How do we stop Sarcopenia?

Honestly, we can’t reverse or stop the ageing process — I’d be a rich man if I could unlock that door for you. But, amazingly, a combination of resistance, cardiovascular and balance training can prevent and even reverse muscle loss. It’s moments like these that I appreciate how amazing my job is that I can give you this information that will literally change your life and make you live a longer and healthier life.

Resistance Training

Surprise, surprise, as with many other health issues, regular resistance training is your best weapon in the fight against Sarcopenia.
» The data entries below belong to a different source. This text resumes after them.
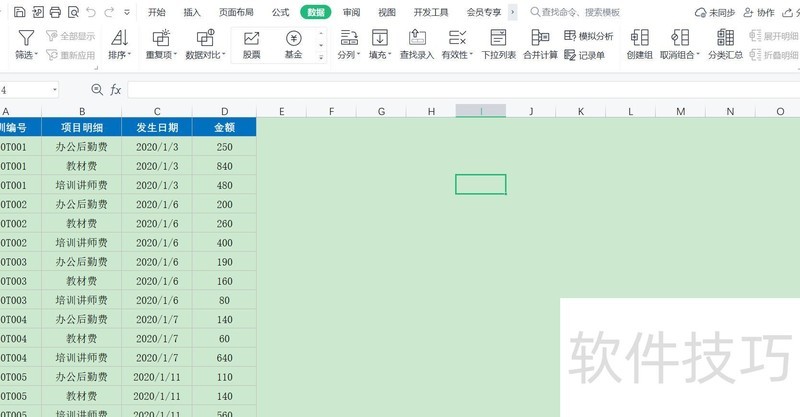The width and height of the screenshot is (800, 417).
Task: Click the Find and Entry (查找录入) icon
Action: point(416,38)
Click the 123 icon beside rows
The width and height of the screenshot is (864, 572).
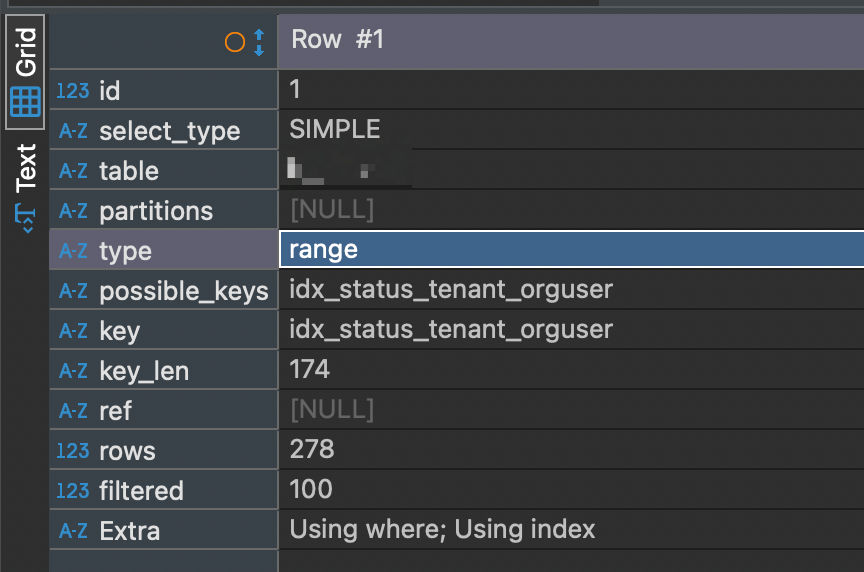(73, 451)
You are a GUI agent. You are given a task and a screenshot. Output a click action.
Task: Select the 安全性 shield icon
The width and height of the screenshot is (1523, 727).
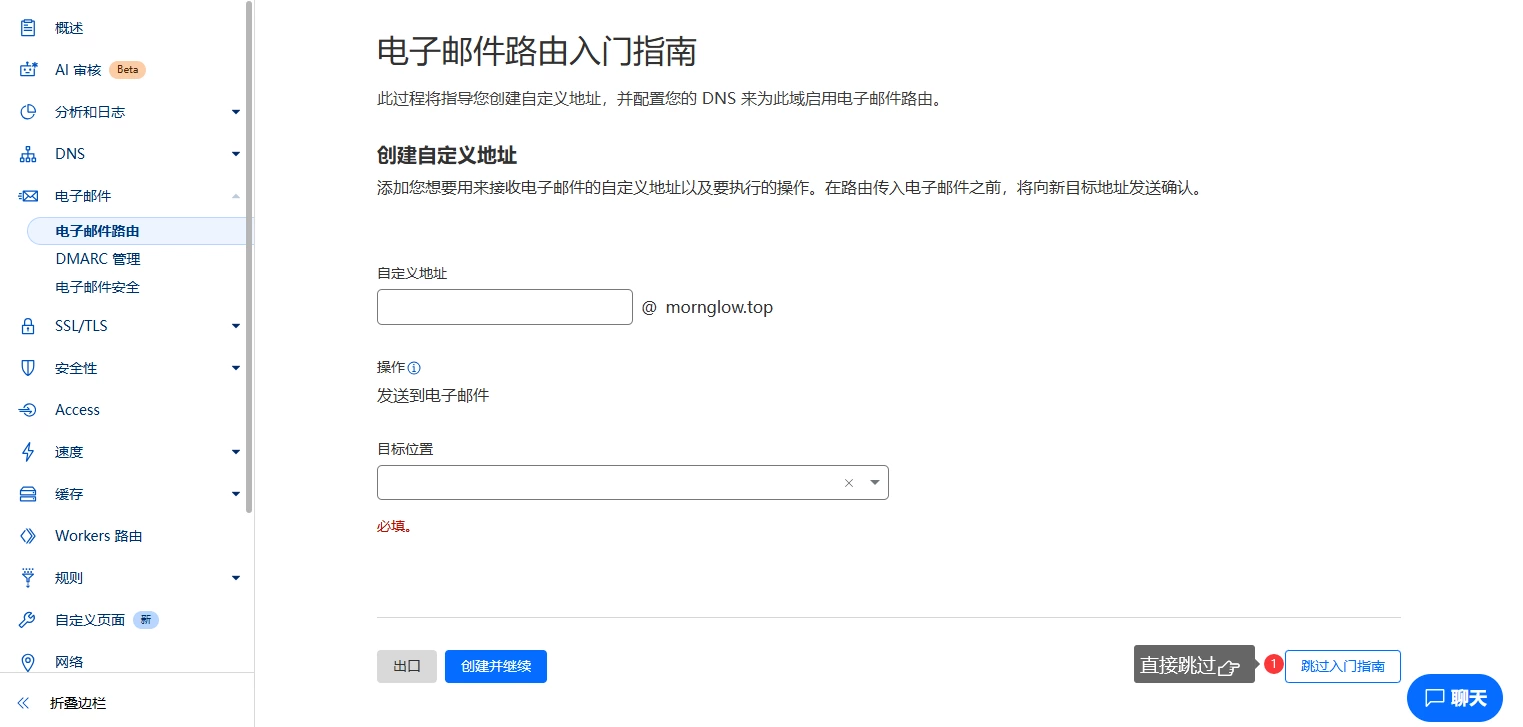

It’s the optimal way to increase mass (reverse) and prevent loss (stop).

A randomised controlled trial of 57 adults aged 65–94 at the USDA Human Nutrition Research Center on Aging found that performing resistance training three times per week increased the individual’s muscle strength over 12 weeks.

Check out these effective resistance training exercises for the over 30’s (and just about anyone else too!)

Cardiovascular Training

Most studies including aerobic training have been carried out in conjunction with resistance training, there have been successful results, but there is little evidence that this was due to the aerobic element and that the results would have been the same without resistance training. 

There is, however, a randomised controlled published in the Medicine and Science in Sports and Exercise Journal did an examination of CV only training and found positive results. 

Walking

Ahh, walking, such a simple, accessible, cheap, relaxing, de-stressing and social activity that everyone can do. And guess what? It can also prevent and reverse Sarcopenia. Is there anything that a good walk can’t achieve? A cross-sectional population-based study by S Askin and colleagues indicates that the faster you walk, the better, so get your trainers on, grab your dog, or the kids and get walking.

Diet

Sarcopenia can be caused by diet, so it logically follows that you can absolutely make changes to your diet that encourage muscle building.

So here’s the obvious one. Protein. Protein. Protein. 

Protein increases muscle growth, that is true for people of all ages. Protein can both stop and reverse the disease, so get a protein source into every meal and focus on foods rich in protein such as meat, eggs, fish and whey.

A brief review by Stuart M Phillips found that Omega-3 fatty acids are believed to help signal muscle growth and have anti-inflammatory benefits. Stock up on a good quality supplement or seafood in order to get in your daily dose.

Creatine can also be consumed alongside resistance training in order to increase your performance and therefore reap more benefits from training. If you want to better understand the benefits and health risks that may be associated with creatine, check out this blog article: Is Creatine Safe?

You might be reading this thinking, “I’m 30 years old, I don’t need to worry about this yet, I’ll worry about this when I’m 40”. Well, as with most things in life, prevention is better than cure. Putting the right foundations in place now and being the healthiest version of you, will not only make you look and feel great today, but it’ll mean that when you do hit 40, you actually don’t have to worry about this stuff.